Caucasus key point for U.S.
Date: Thursday, December 11 @ 11:20:59 UTC
Topic: Oil

by Salman Daudov, Kavkaz-Center
December 10, 2003

Increased activities of the US politicians have been spotted by the end of the last week in the Caucasus. US Secretary of Defense Donald Rumsfeld paid an official visit to Azerbaijan and Georgia. This visit was tied to the order from George W. Bush to start regrouping the US forces on a global scale. Relocating US troops from Europe to the Caucasus is now on the agenda. According to various reports, it could be 20 to 70 thousand servicemen. The main reason for relocating the troops is to provide security for energy supply in the region and guarding the Baku-Tbilisi-Ceyhan oil pipeline. Besides, the reports point at the increase of opposing the new threats coming from the "rogue nations, global terrorism and weapons of mass destruction".

Today you can say with a great deal of confidence that at this stage it will go even past the declaration of intentions. Areas on the territory of Azerbaijan have already been designated. Mainly, they are the areas where Soviet troops used to be stationed in the past, and remodeled airfields. During his visit to Baku (capital of Azerbaijan) US Defense Secretary stated that preference will be given to creation of mobile military units.

Secretary Rumsfeld stressed that the US is going to cooperate with Azerbaijan and give it all support on strengthening maritime borders in the Caspian Sea.

In this connection you can't overlook possible scenarios of how the confrontation between Iran and the US may develop. Former Soviet Republic of Turkmenistan has been considered as Iran's possible ally lately, besides Russia and Armenia. Regardless of the country's neutral status, the Turkmen government is considerably increasing its military might. Turkmenistan's armed forces, consisting of 300 thousand troops now have new Ukrainian-made air-defense systems that allow controlling the airspace of Azerbaijan and its coastline (all across the Caspian Sea). Several military boats and vessels came to Turkmenian Navy from Iran, thus considerably consolidating the country's positions in the Caspian Sea.

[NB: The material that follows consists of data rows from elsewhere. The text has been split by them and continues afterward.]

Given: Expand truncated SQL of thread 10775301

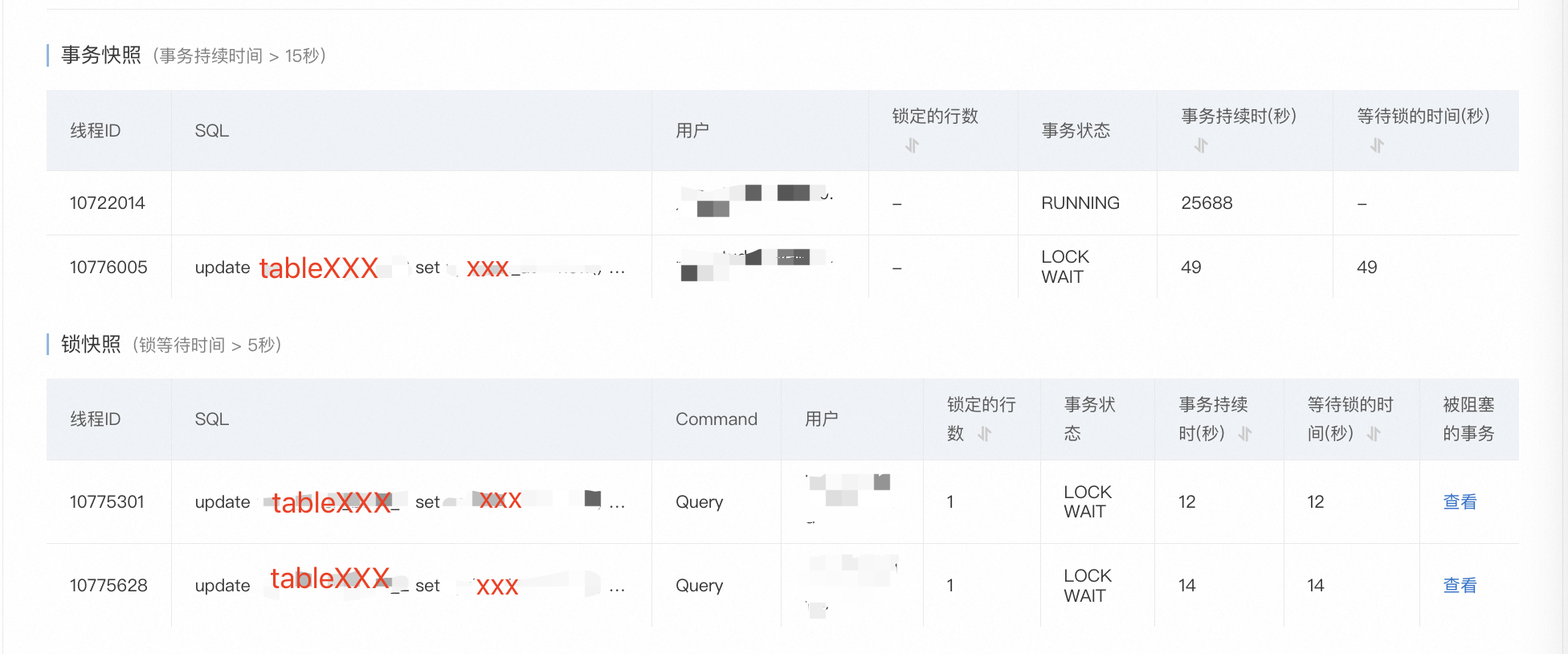Looking at the screenshot, I should (617, 504).
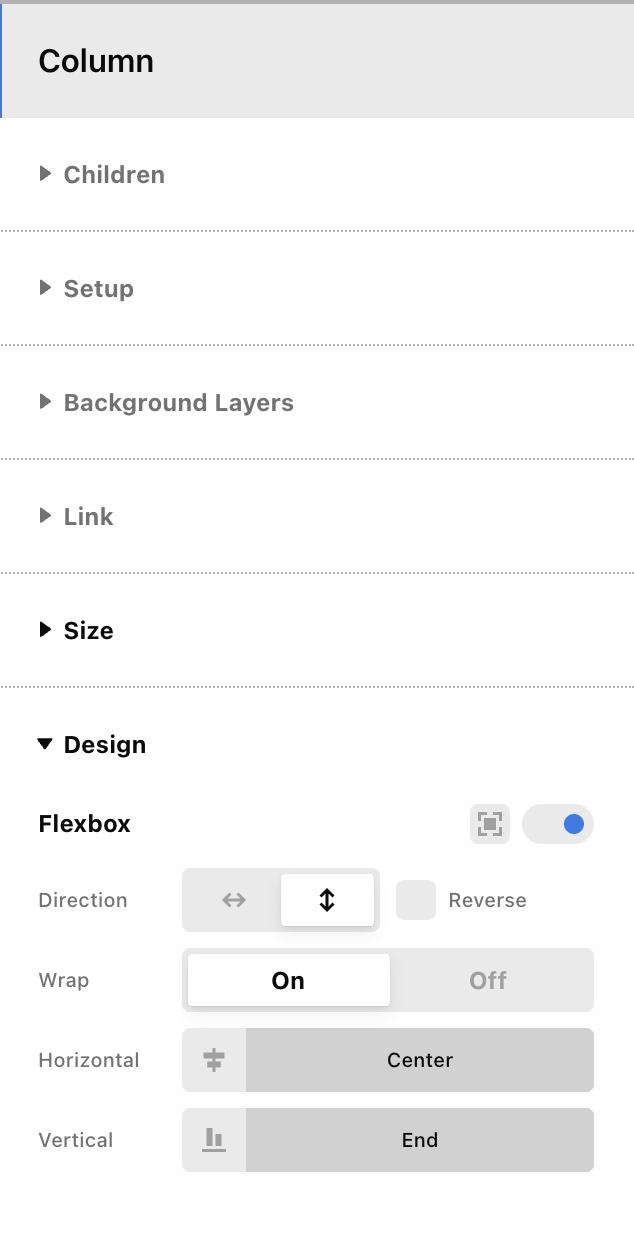The width and height of the screenshot is (634, 1240).
Task: Select vertical direction arrow icon
Action: [327, 900]
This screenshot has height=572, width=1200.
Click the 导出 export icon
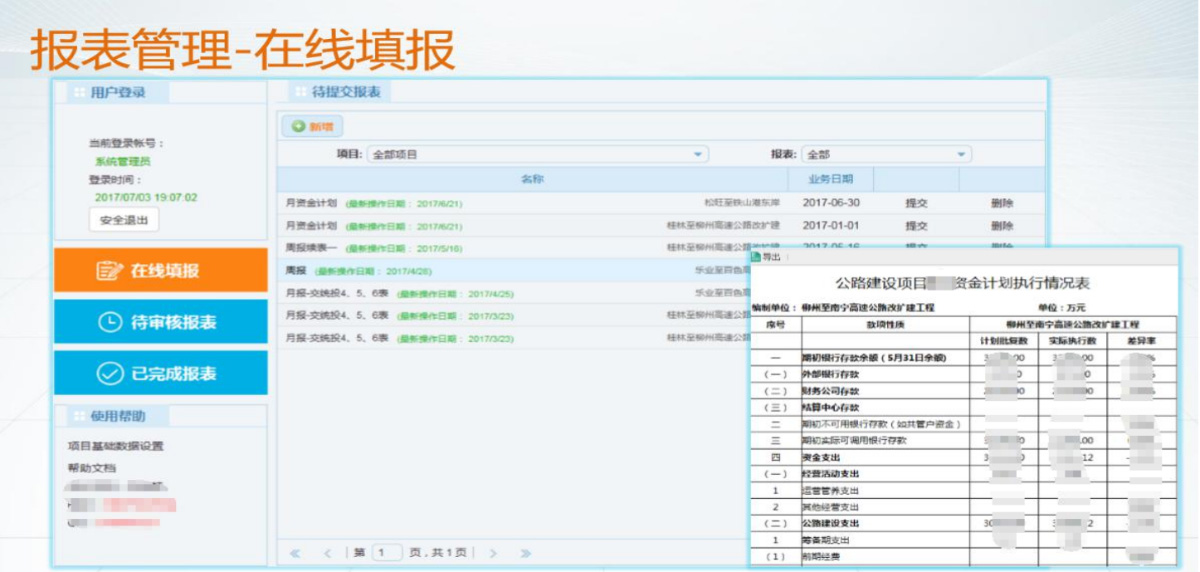point(757,257)
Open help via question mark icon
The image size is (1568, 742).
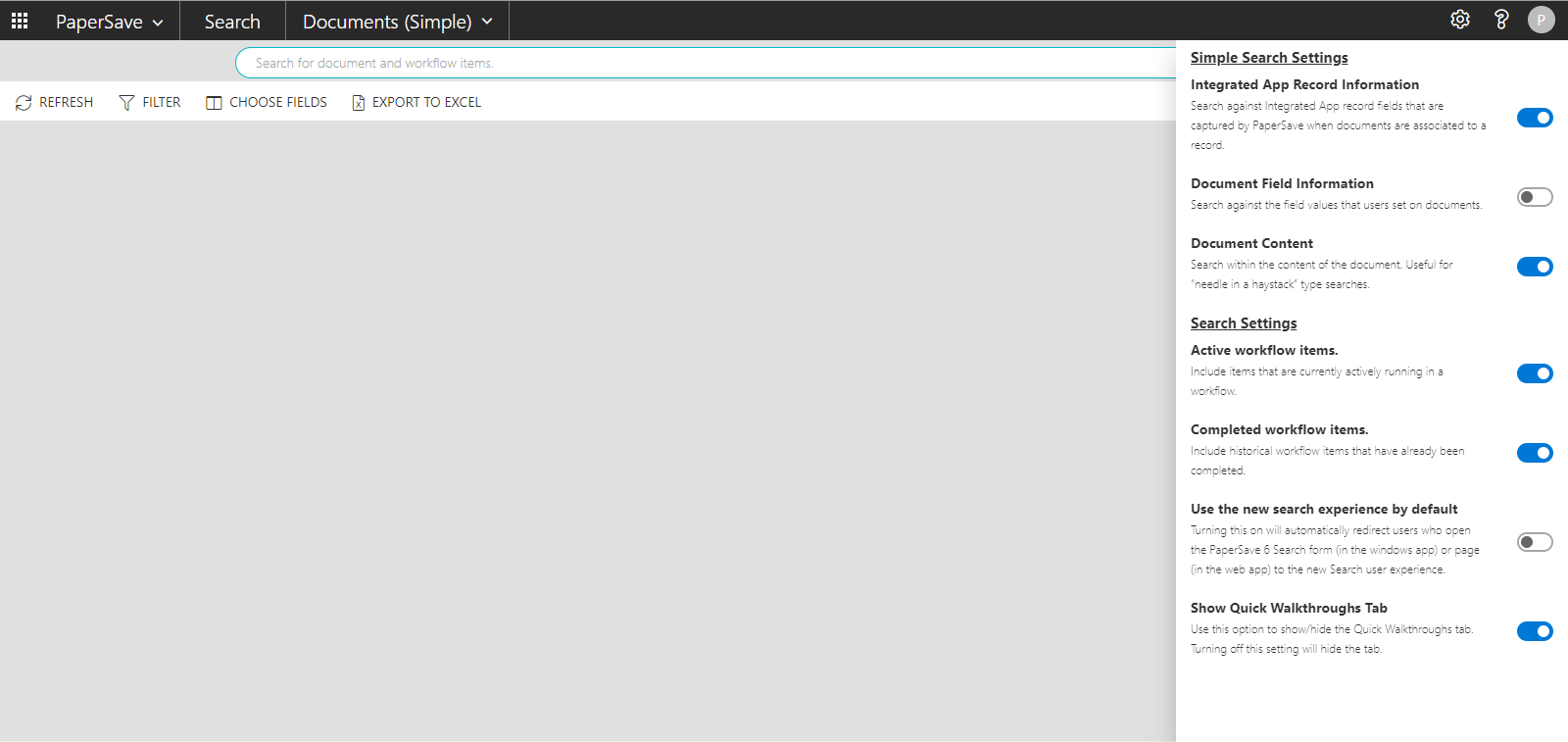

There is a noticeable lack of reaction from Russia to the changes happening in the region. Decreasing influence of Russia in the Caucasus could be seen from a painful reaction of Russian politicians to the visit of US military advisers to Georgia two years ago. Today, on the eve of even more radical changes in the region, no indignations are heard from Russian politicians, except for some cold coverage in the press. There is a chance that the lack of Russia's reaction may have something to do with the fundamental position the Rumsfeld expressed in Europe, where he called Russia to comply with the agreements on withdrawing its troops from Georgia and stopping to interfere in Georgia's domestic affairs.

Some observers say that Russia will be refraining from expressing indignation openly, but it will still take measures on opposing the new force in the Caucasus. Russia still has some influence on some of Georgia's power structures and secret services, whose officials are still keeping in touch with their Moscow colleagues. When secret services officials came to power in Russia, their ties with their Caucasus colleagues got even stronger.

While the forces that came to power in Georgia are interested in rooting out Russia's influence (which will surely lead to a total cleanup of the power structures), in Azerbaijan the situation is much more complicated regardless of the visible stability.

In this connection it is symptomatic that the visit of US Secretary of Defense to Azerbaijan coincided with the arrival of the emissary of Kurdish Working Party, Samil-ogly Hajar. There are some questions arising due to the fact that Kurdish Working Party is considered as a terrorist organization by certain states such as Turkey first of all, which is the US main ally in the region.

Azerbaijani sources reported that coordinator of Kurdish Working Party in CIS (Commonwealth of Independent States, former Soviet Union) came to Baku, Azerbaijan from Moscow under the guarantees of the authorities to conduct some negotiations. Even though the Kurdish problem is kind of universal and directly concerns Iran, Iraq and Syria besides Turkey, it is hard to guess that the enemy of Turkey living in Moscow may be an ally of the West, although the US is using the Kurds in Northern Iraq. So far there are more questions than there are answers.